An improperly placed lien may deprive the lienor from its lien rights and, further, may result in financial liability for lienor even in cases where a valid claim in contract or in equity exists. Lets consider the following example:

Carl, a contractor, builds a foundation for a house owned by Oliver. Oliver loves the work, signs a document accepting the foundation, but promises to pay the outstanding balance of $15,000, plus interest, from the next bank draw: when the roof is placed. Carl wants to keep good relations and agrees. Four months pass, roof gets installed, Oliver suffers sudden “amnesia” and denies any promises to Carl. Carl is upset and overcome with emotion records a lien, thinking that it won’t matter that it is past 90 days since he has a valid claim. Shortly thereafter, Carl is served with a lawsuit claiming, among others, fraudulent lien, shoddy work, and slander of title. Carl lawyers up and countersues using the documents of acceptance signed by Oliver. Judge rules that Carl was owed the $15,000 plus interest and that the shoddy work claim was bogus but, unfortunately, Carl’s lien was also improper and, as such, Carl owes Oliver $50,000 in attorney’s fees for defeating Carl’s lien. The balance is approximately $85,000 against Carl, when his attorney’s fees are included in the calculation.

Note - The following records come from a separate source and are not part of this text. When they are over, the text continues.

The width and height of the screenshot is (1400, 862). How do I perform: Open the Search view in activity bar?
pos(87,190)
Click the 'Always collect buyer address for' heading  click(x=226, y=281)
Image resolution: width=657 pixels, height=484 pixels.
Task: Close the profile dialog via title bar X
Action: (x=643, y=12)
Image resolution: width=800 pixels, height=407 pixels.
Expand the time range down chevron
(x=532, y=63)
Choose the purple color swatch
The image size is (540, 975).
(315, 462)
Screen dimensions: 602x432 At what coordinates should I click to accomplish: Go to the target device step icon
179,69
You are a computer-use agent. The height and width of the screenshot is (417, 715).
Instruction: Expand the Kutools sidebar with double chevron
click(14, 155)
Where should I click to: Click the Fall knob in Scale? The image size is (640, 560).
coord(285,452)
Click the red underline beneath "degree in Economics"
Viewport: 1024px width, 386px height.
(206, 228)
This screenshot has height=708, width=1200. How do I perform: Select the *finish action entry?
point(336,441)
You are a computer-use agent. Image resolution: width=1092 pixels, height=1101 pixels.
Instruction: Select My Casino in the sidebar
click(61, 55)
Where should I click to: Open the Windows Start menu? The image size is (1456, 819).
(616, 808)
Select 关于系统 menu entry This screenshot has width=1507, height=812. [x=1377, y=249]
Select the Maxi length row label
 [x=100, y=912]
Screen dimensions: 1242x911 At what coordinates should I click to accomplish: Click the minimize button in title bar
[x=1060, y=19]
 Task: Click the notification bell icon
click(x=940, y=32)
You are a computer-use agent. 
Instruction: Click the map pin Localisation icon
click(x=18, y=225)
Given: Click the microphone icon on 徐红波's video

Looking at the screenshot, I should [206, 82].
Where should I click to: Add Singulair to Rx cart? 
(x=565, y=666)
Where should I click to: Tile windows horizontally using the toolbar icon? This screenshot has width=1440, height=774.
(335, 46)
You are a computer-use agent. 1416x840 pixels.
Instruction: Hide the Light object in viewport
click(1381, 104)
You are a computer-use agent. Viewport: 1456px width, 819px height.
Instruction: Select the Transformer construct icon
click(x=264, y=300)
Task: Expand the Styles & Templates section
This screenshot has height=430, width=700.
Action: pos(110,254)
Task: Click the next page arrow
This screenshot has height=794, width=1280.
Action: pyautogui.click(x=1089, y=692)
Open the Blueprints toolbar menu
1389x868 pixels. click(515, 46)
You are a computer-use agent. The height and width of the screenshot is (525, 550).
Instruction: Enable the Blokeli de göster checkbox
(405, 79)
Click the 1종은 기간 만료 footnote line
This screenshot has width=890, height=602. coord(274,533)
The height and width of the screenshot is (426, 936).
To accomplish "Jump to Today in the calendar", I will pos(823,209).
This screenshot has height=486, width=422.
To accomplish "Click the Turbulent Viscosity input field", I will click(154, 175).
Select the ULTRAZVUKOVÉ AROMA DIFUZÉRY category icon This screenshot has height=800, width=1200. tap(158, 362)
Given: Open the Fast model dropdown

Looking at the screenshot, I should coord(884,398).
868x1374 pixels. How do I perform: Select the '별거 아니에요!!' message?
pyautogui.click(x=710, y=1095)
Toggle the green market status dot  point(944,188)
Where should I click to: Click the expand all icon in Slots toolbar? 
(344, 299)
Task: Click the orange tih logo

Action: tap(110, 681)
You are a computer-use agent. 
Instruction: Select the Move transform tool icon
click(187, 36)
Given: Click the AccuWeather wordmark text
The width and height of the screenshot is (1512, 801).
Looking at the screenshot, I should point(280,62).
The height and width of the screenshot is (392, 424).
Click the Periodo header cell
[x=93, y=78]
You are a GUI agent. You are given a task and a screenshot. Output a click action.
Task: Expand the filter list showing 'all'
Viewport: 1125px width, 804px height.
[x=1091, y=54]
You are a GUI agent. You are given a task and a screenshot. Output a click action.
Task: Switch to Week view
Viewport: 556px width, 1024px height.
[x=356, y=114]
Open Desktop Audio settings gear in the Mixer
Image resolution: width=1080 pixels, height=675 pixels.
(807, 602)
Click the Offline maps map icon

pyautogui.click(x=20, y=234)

The following provides a basic overview of the Florida construction lien law.

A lienor has to have an agreement as basis for filing a claim of lien. The agreement may be written or oral. If no express agreement exists, the courts may find that an agreement was implied based on the circumstances and the actions of the parties involved. However, seeking an implied agreement is risky because if it is rule that no agreement exist an otherwise properly recorded lien may be invalidated.

Construction liens attach to privately owned real property and some property interests. Residences, condominiums, offices, land, co-ops are all lienable. Also, lienable is a leasehold interest in property. However, real property owned by the government is not lienable: county/city buildings, county hospitals, courthouse, post office, airports, etc. But a private entity’s leasehold in a governmental entity may be liened.